Adding extra virgin olive oil (EVOO) to morning coffee has emerged as a popular wellness practice, blending the daily ritual of caffeine consumption with the health associations of the Mediterranean diet. This trend, often paired with claims of enhanced satiety and prolonged energy, has captured the interest of health-conscious consumers looking to upgrade their standard cup of coffee. The resulting beverage is a rich, emulsified drink that seeks to combine the stimulant properties of coffee with the nutritional profile of high-quality olive oil. The practice represents a modern fusion of culinary traditions and current dietary trends focused on healthy fats.
Understanding the Olive Oil Coffee Trend
The concept of adding fat to coffee is not entirely new, drawing parallels to the established “Bulletproof” style that incorporates butter and coconut oil derivatives. The olive oil variation gained significant mainstream attention following its commercial introduction by a major coffee chain, inspired by the traditional Mediterranean habit of consuming a spoonful of olive oil daily. This trend integrates an ingredient associated with longevity into a routine beverage.

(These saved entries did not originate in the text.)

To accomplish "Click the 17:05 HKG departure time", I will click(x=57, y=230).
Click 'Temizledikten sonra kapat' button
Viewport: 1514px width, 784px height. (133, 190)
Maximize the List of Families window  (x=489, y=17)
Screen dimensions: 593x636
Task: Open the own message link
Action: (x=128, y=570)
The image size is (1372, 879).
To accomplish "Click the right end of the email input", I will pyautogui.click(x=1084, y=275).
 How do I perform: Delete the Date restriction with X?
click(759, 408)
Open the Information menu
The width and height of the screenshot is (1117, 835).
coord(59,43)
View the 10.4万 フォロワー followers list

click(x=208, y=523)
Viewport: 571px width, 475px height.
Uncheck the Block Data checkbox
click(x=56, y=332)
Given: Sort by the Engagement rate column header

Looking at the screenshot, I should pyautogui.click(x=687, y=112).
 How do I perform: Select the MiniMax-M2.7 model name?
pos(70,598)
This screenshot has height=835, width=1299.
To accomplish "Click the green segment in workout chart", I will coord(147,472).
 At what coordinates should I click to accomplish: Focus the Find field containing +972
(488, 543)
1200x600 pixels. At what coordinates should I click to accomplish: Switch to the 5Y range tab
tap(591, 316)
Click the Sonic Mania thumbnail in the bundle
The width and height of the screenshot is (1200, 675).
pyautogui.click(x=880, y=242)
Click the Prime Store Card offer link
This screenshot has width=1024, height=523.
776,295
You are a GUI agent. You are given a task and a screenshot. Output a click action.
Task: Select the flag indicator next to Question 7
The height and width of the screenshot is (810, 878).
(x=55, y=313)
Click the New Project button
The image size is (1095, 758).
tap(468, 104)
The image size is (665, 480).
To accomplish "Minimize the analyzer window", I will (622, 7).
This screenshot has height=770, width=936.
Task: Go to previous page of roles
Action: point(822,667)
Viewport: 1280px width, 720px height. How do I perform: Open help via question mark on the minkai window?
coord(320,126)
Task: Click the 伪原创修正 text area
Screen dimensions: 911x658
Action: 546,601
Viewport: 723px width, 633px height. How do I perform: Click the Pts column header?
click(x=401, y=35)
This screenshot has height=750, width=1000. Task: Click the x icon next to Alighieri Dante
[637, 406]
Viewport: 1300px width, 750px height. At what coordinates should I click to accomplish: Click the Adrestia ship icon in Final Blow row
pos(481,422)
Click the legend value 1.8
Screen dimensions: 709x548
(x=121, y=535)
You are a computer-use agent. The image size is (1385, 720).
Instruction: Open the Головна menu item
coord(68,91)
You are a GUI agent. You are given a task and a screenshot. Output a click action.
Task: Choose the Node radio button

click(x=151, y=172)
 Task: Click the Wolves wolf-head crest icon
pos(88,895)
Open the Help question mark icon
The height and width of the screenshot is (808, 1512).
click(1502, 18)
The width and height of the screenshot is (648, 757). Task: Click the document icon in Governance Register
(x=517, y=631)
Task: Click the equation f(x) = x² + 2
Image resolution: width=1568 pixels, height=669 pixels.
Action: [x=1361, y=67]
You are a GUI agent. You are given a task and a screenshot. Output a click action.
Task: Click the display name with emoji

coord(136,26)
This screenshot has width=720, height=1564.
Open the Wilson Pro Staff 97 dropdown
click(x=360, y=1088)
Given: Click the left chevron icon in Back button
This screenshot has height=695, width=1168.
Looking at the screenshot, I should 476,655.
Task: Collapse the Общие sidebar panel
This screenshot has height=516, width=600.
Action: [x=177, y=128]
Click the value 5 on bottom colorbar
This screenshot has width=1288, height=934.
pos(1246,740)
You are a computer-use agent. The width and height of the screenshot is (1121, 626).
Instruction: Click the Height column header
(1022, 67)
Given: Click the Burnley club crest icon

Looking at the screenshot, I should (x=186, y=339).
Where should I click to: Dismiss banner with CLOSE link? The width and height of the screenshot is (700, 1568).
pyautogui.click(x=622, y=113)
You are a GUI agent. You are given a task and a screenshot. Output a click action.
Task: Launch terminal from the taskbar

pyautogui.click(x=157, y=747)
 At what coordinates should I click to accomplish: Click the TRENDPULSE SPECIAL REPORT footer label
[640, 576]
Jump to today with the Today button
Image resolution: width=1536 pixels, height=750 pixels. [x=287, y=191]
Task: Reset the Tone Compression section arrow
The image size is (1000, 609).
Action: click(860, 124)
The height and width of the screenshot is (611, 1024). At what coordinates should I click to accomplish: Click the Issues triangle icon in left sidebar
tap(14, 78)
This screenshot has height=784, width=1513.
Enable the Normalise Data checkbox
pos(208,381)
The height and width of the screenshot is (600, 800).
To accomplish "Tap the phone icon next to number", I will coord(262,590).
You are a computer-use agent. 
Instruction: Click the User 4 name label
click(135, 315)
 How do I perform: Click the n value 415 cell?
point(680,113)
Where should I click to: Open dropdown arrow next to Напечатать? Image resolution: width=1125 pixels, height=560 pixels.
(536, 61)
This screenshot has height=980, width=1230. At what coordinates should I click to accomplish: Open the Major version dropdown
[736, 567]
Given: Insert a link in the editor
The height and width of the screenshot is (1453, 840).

For preparation, simply pouring oil into hot coffee is ineffective, as the liquids will separate immediately. To create the desired smooth texture and mouthfeel, the oil and coffee must be thoroughly emulsified, typically achieved by blending or frothing them at high speed. The recommended amount generally involves adding about one tablespoon of high-quality extra virgin olive oil to the brew.
The blending process creates a stable mixture with a creamy, velvety texture, preventing the oil from pooling on the surface. This emulsification transforms the drink into a cohesive, enriched beverage. The oil also imparts a unique, savory note to the coffee, a flavor profile often paired with oat milk in commercial versions.
Evaluating the Claimed Health Advantages
One primary benefit claimed is enhanced satiety and more sustained energy release. The monounsaturated fats (MUFAs) in EVOO, specifically oleic acid, are digested slowly compared to carbohydrates, which delays the return of hunger. This slower digestion rate helps moderate caffeine absorption, potentially mitigating the sudden energy spike and subsequent crash often associated with drinking black coffee on an empty stomach.
Oleic acid, which makes up a large portion of the fat in EVOO, influences appetite regulation. Studies suggest that the oleic acid content of a meal can increase the post-prandial response of oleoylethanolamide (OEA), a compound that signals fullness and may lead to a reduction in energy intake at subsequent meals. Research comparing MUFAs like oleic acid with other fats, such as polyunsaturated fatty acids (PUFAs), indicates that PUFAs may exert a stronger control over post-ingestive satiety.
Extra virgin olive oil is also a rich source of polyphenols, powerful antioxidants that contribute to its health benefits. Coffee itself is high in antioxidants, and combining the two introduces a dual source of these beneficial compounds. The fat matrix of EVOO is crucial, as the polyphenols it contains, such as hydroxytyrosol, are fat-soluble, which optimizes their absorption and bioavailability in the body.
The established health benefits of EVOO are linked to its role as a staple in the Mediterranean diet. Regular consumption, particularly at half a tablespoon or more per day, is associated with a reduction in the risk of cardiovascular events, including stroke and heart disease. These effects are attributed to MUFAs and polyphenols working to lower LDL cholesterol, reduce blood pressure, and provide anti-inflammatory activity. These benefits stem from an overall dietary pattern rich in EVOO, not solely from its addition to a single morning beverage.
Practical Considerations and Potential Drawbacks
A significant consideration when adding olive oil to coffee is the resulting caloric density of the beverage. A single tablespoon of extra virgin olive oil contains approximately 119 to 120 calories and 14 grams of fat. This addition transforms a virtually calorie-free cup of black coffee into a high-calorie drink, which can unintentionally undermine weight management goals if these calories are not accounted for in the daily diet.
Some individuals may experience digestive side effects when consuming a high-fat beverage, particularly on an empty stomach. Consuming fat without accompanying fiber or protein can lead to gastrointestinal issues, such as stomach upset, nausea, or diarrhea. Those unaccustomed to high-fat liquids or with sensitive digestive systems may find that the sudden introduction of oil leads to discomfort or increased acidity.
The quality of the oil used directly impacts both the health benefits and the taste experience. Only high-quality extra virgin olive oil retains the highest levels of polyphenols and antioxidants, as less refined oils often lack these beneficial compounds. Lower-quality or poorly stored olive oil can impart an unpleasant, overly bitter, or rancid flavor, which is a common deterrent for those trying the trend.